Bloomberg: China pours billions into Huawei to make it a chip mogul
Huawei is developing a self-sufficient chip network with the active help of the Chinese state, Bloomberg News reports. According to the publication's research, a city government investment fund in Shenzhen has been founded for the sole purpose of putting Huawei as the centerpoint of a big network with optical specialists, chip equipment developers and chemical manufacturers.
The decision to make Huawei the leading force came with a direct order from the top of government, said two sources. The state even asked the manufacturer to launch Mate 60 earlier than previously planned as a response to the visit of US Commerce Secretary Gina Raimondo to China.
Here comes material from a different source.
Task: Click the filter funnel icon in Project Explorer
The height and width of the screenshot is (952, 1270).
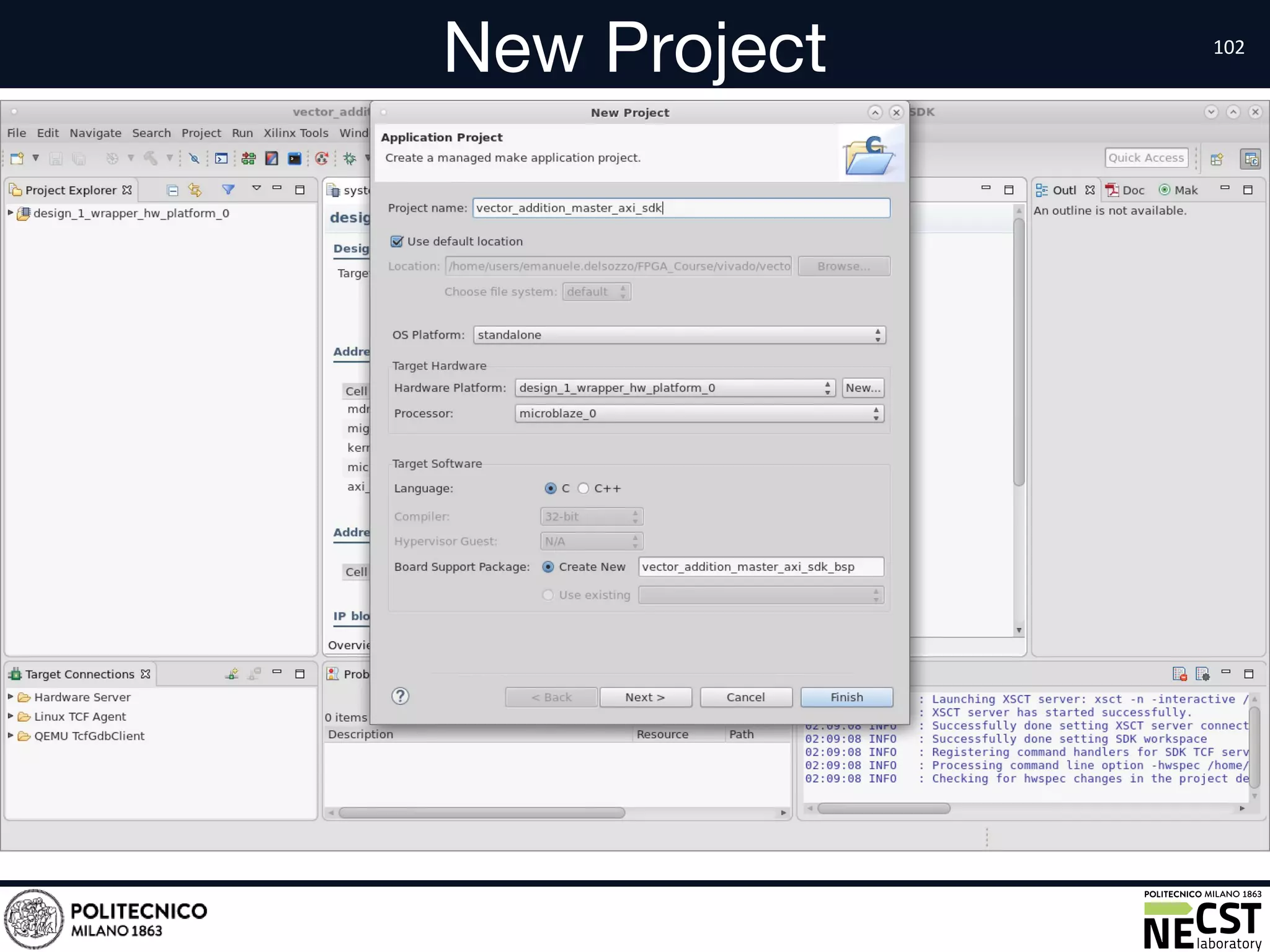Action: pyautogui.click(x=228, y=190)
The Huawei Mate 60 smartphones feature a China-made 7nm chipset Kirin 9000S. We have sent multiple inquiries to Huawei representatives about the SoC, but they declined to comment every time. Insiders said the 7nm chipset, built by SMIC, reveals that China is roughly five years behind the current most advanced technology.
Export controls by the United States aimed to keep China behind at least eight years. The major reason why Huawei and the whole chip business in China is being targeted by the United States is concerns that US technology acquired by Chinese makers could be applied in chips like the 9000S to power AI-controlled drones, supercomputers for code-breaking and surveillance.
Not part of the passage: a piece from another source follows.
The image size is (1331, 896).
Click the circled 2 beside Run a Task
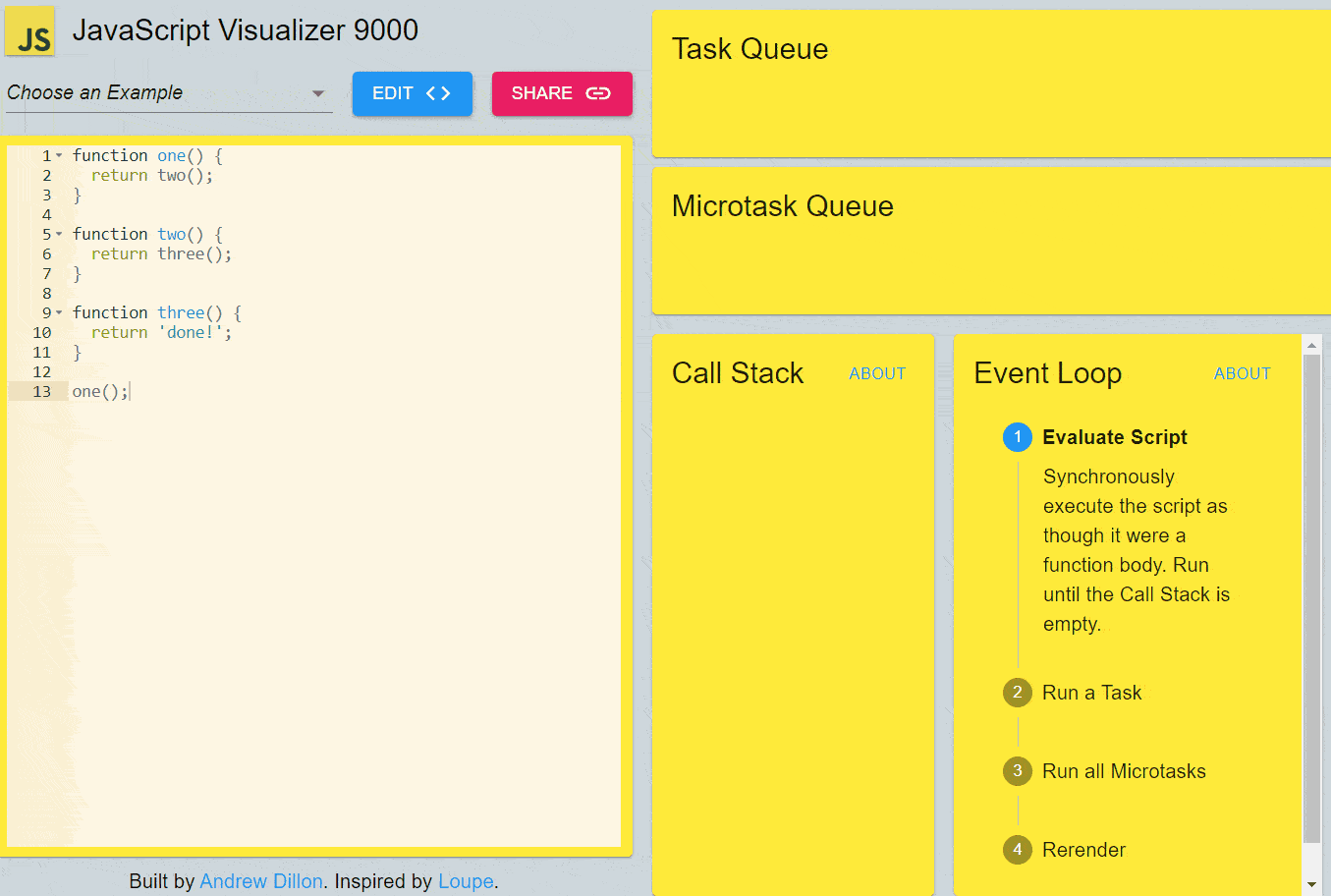tap(1018, 693)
The Shenzhen Major Industry Investment Group was created in 2019 with state funding and received direct orders to support China's chip efforts. It has invested in about a dozen companies in the supply chain, revealed data from a public platform about company registration information. Bloomberg found one chipmaking tool company called SiCarrier, which formed a âclose symbiotic relationshipâ with Huawei, and both sides exchanged talent.
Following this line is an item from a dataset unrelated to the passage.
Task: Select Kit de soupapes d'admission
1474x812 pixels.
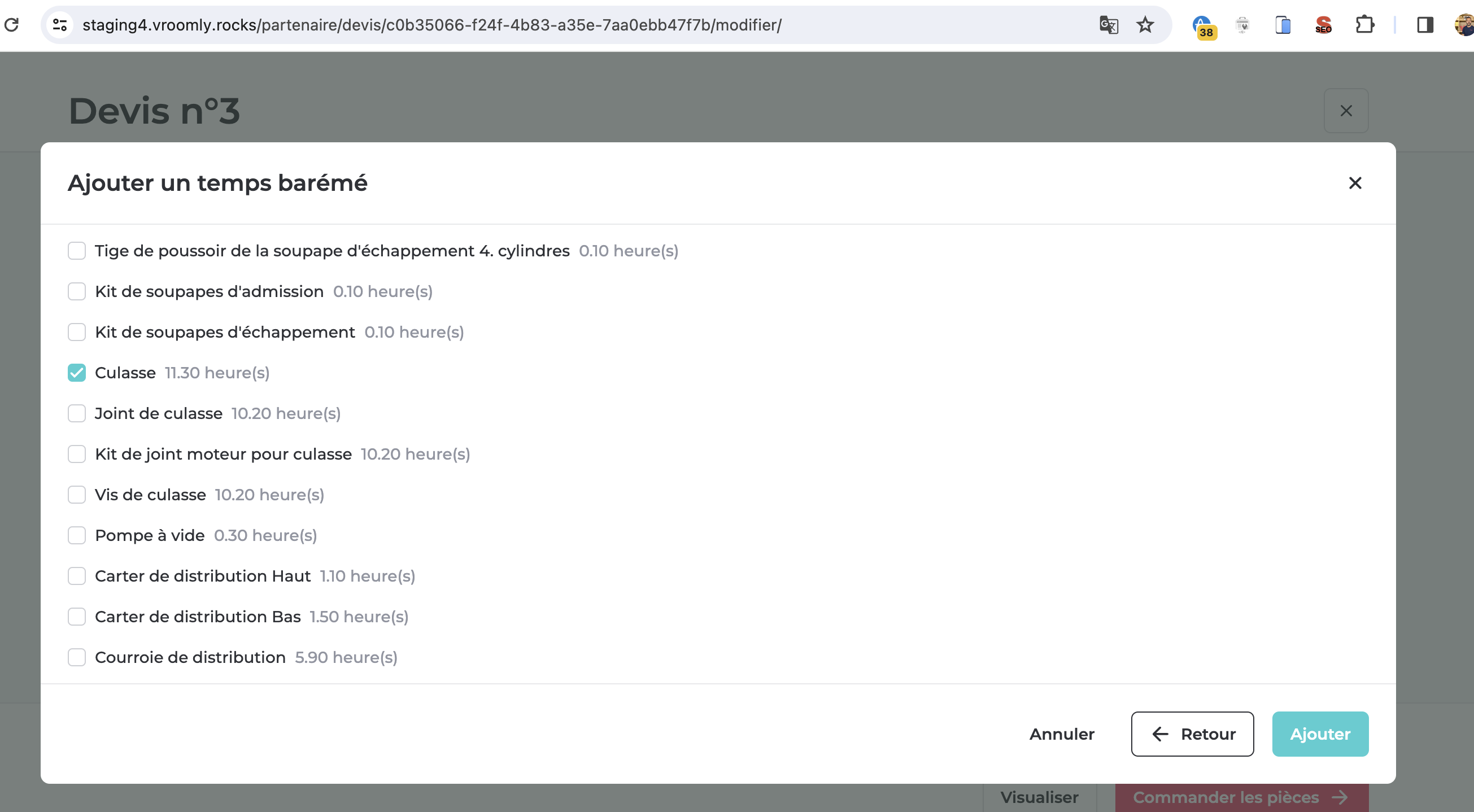Action: (x=76, y=291)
SiCarrier is using engineers to work under the Huawei project, while the chip manufacturer transferred a dozen patents, including technologies for electronic machines and data center designs. Both sides didn't respond to requests for comment to Bloomberg News.
One facility of SiCarrier makes components for semiconductor manufacturing equipment, including laser-driven light source gears, pressure control valves, and pumps, according to an evacuation map on a wall.
There is also Zetop Technologies, a company that makes optical machines that put layer after layer of transistors on a silicon wafer, and Huawei is a major shareholder, along with the Institute of Optics, Fine Mechanics, and Physics, an affiliate of the Chinese Academy of Sciences.
ASML Holding, a Dutch company that practically holds a monopoly over the sales of lithography machines, is not selling its products to Chinese companies. However, Huawei and its partners managed to hire a number of former ASML employees to help work on chipmaking machines.
Analysts revealed China is not only setting up funds and building $30 billion chip fabrication facilities. The state also helps with land, requires no income tax, and even builds apartment buildings for employee campuses. The country doesn't aim to establish full self-sufficiency. It works only on creating domestic alternatives in fields where the US and allies can choke off supplies, like lithography, wafer production, and electronic design information.